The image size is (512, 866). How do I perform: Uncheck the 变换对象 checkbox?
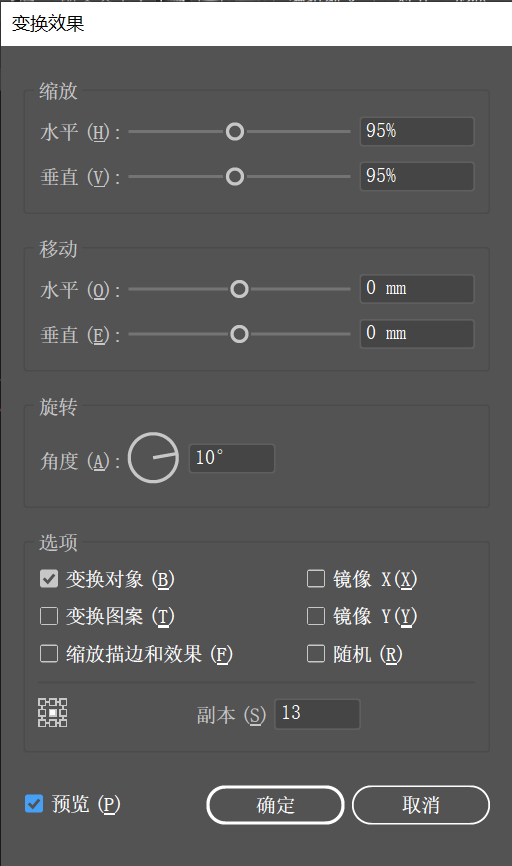(x=49, y=579)
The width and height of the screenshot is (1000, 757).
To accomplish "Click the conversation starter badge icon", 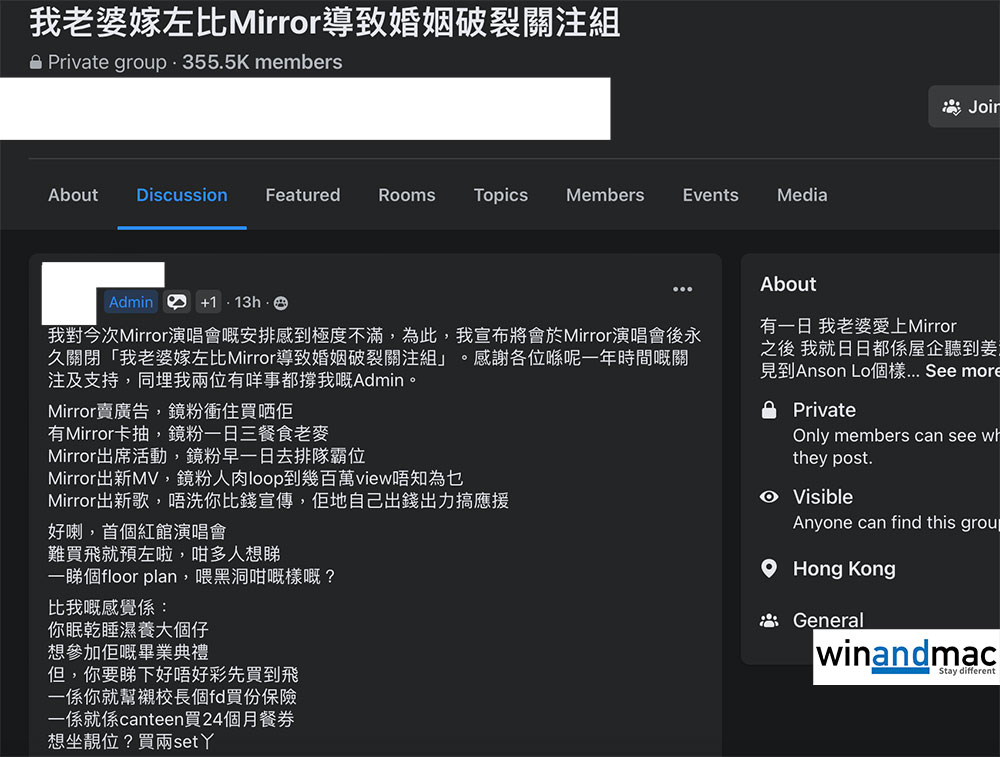I will [177, 302].
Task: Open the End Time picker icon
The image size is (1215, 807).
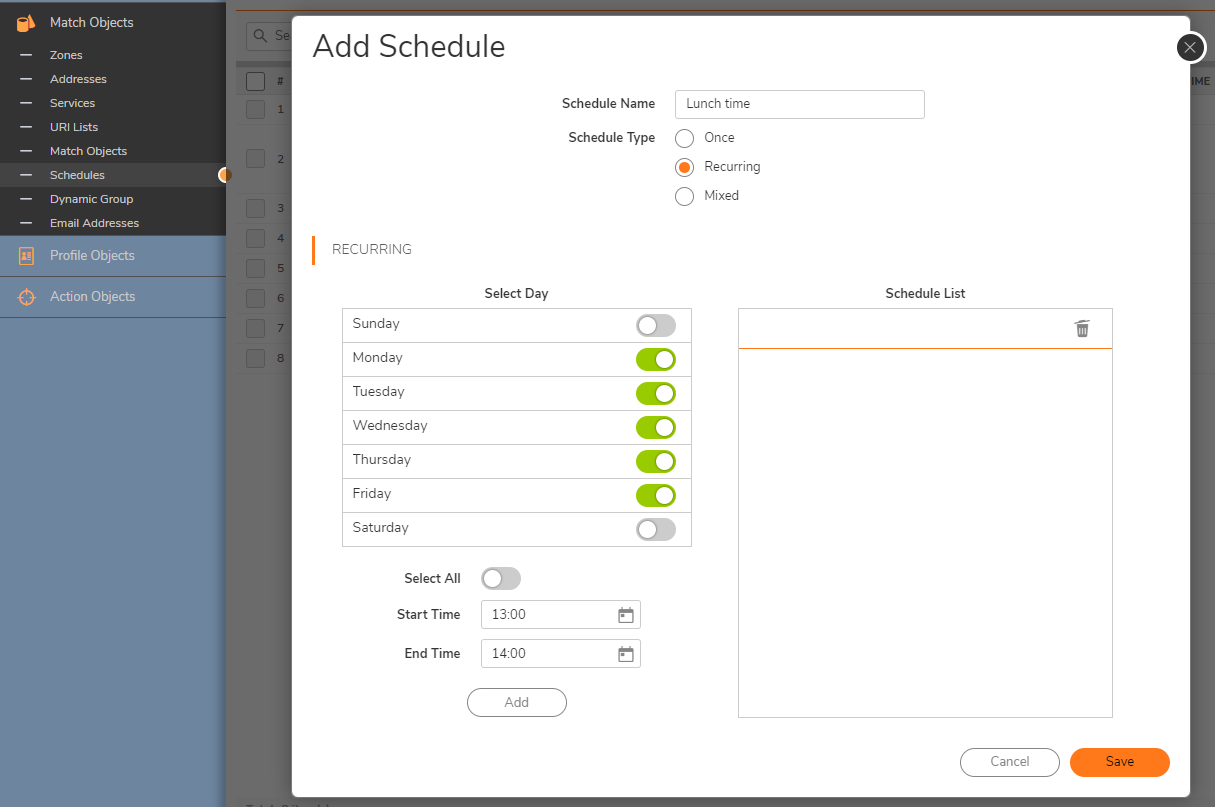Action: point(626,654)
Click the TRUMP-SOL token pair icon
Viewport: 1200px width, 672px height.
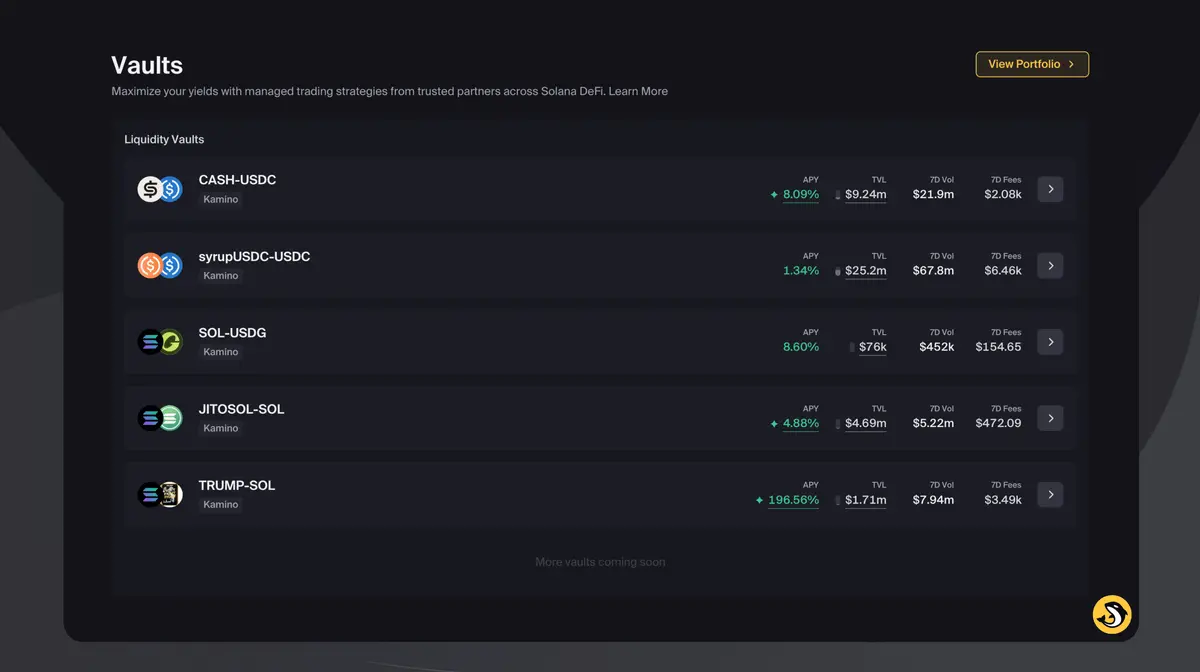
--- --- ---
* TASK STATEMENT
Check each line of the data above for the string "width", then report how many lines have it, with no other words.

* OUTPUT BELOW
2